Ехидный голос ответил ему:

– Я, Клеман Ле-Маншо, и со мной – мешок, в котором ты держал меня, когда «прочищал мне мозги».

XXIX

МЕШОК

Кадэ-Любимчик не солгал, стражи порядка уже поднимались по лестнице особняка, шаги их слышались в коридоре.

Дом был теперь в руках полиции.

И тем не менее, услышав имя Клемана Ле-Маншо, Кадэ-Любимчик не колебался ни секунды. Полицейские, охранники, тюрьма, каторга, гильотина – все внушало ему меньший страх, чем однорукий убийца.

– Черт побери, – проворчал маркиз, – я немного погорячился той ночью! И вдобавок промахнулся, когда пощекотал его ножом, кретин из кретинов, самый кретинский кретин!
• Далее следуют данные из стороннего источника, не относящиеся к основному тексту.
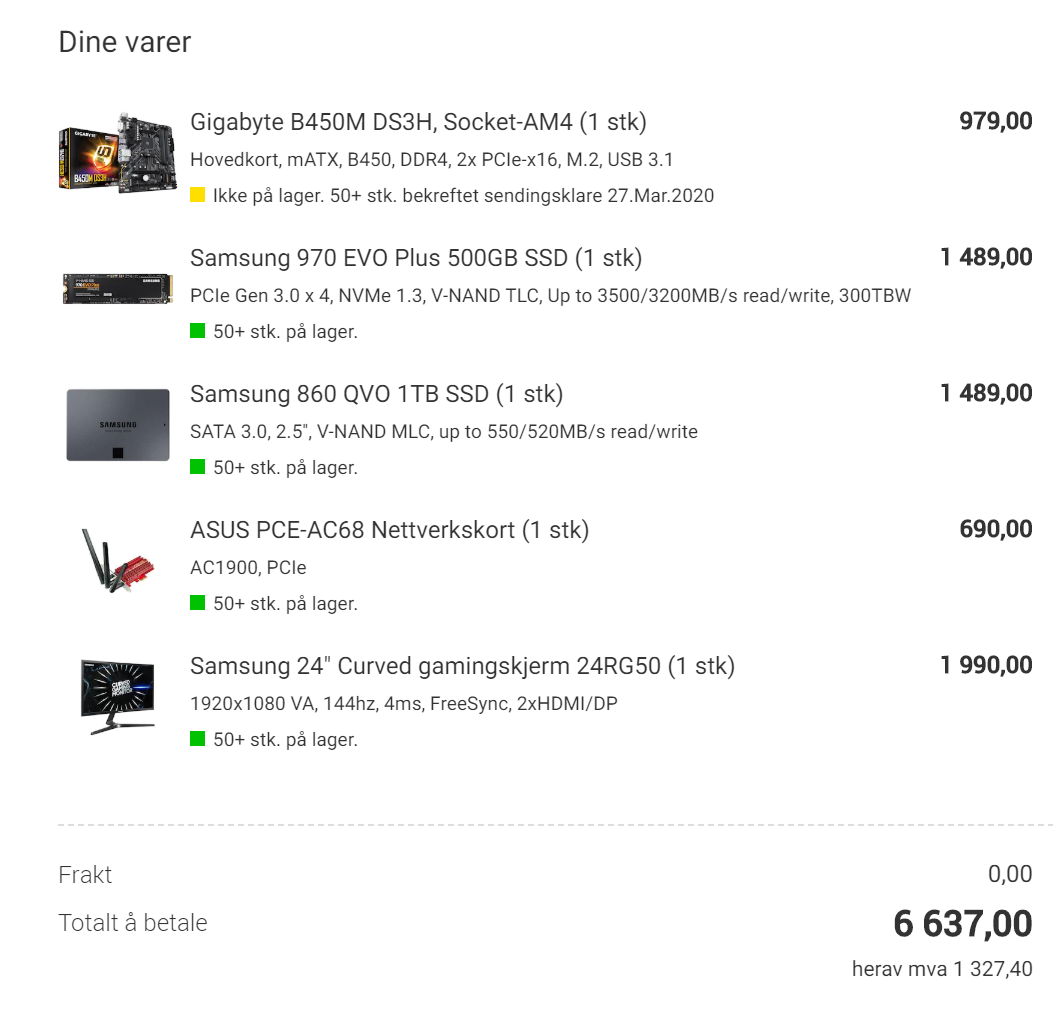1053x1014 pixels.
Task: Click the Samsung curved monitor product image
Action: pos(118,697)
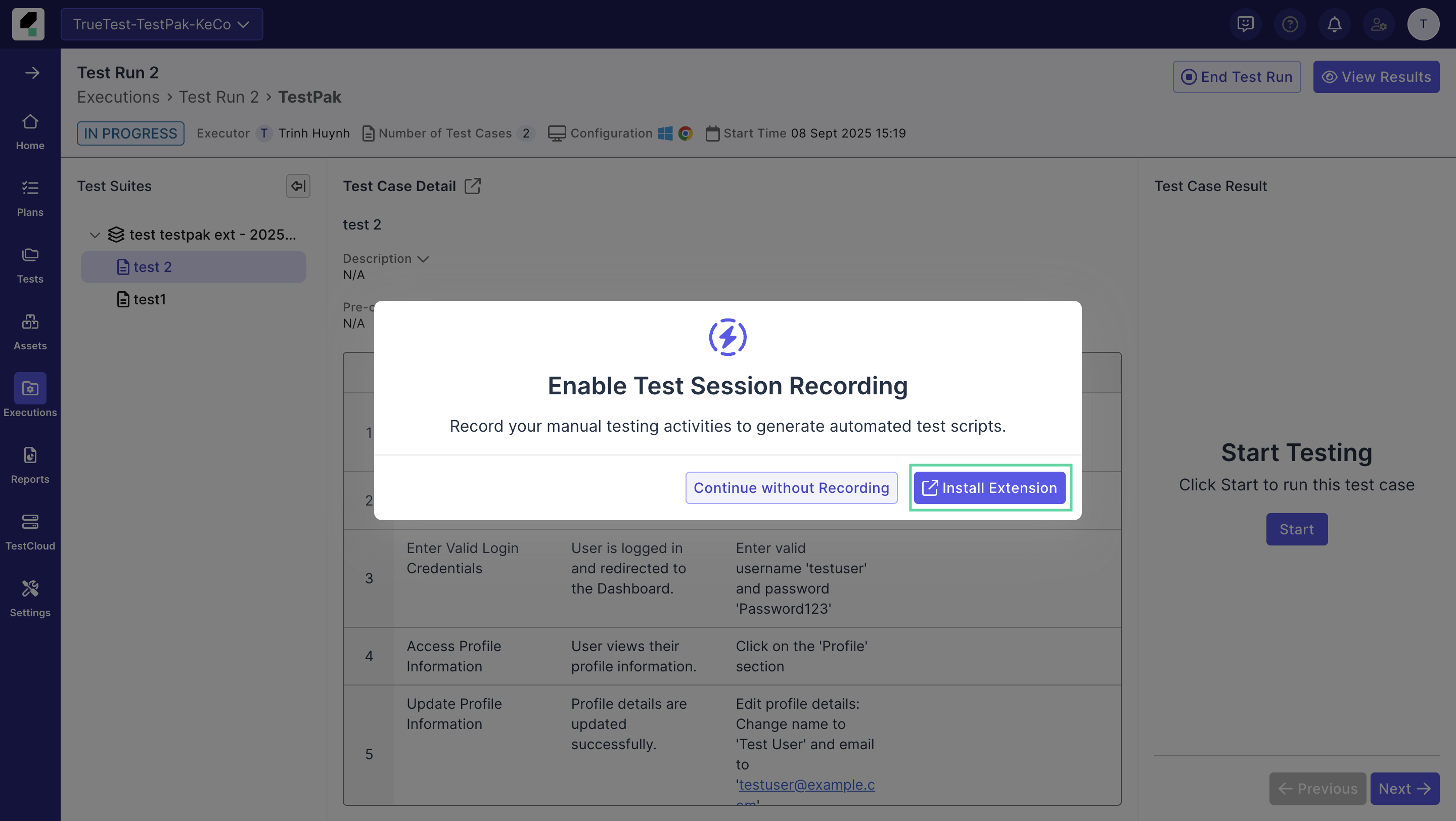The image size is (1456, 821).
Task: Open the feedback chat icon
Action: point(1245,24)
Жуткая забинтованная голова Клемана была для Кадэ страшнее мертвого лика самого ужасного призрака, и от одного только взгляда на Ле-Маншо Любимчика начинал бить озноб, а из горла рвался придушенный хрип затравленного волка.

Маркиз снова попытался вскарабкаться на подоконник, хотя голоса полицейских звучали уже в самом будуаре, где лежало на полу мертвое тело, безмолвно обвиняя Кадэ в страшном преступлении.

Но голос снизу, хриплый от сдерживаемого веселья, проговорил:

– Нет уж, нет, голубчик! Я хочу тебя скушать сам, другим не ославлю!

И лестница, которую сильно рванули снизу, заскользила по стене, а голос с земли скомандовал:

– Прыгай, маркиз!

В будуаре раздался вскрик. Видимо, полицейские обнаружили труп, лежавший лицом вниз, – несчастную Клотильду, которую пока еще принимали за молодого мужчину.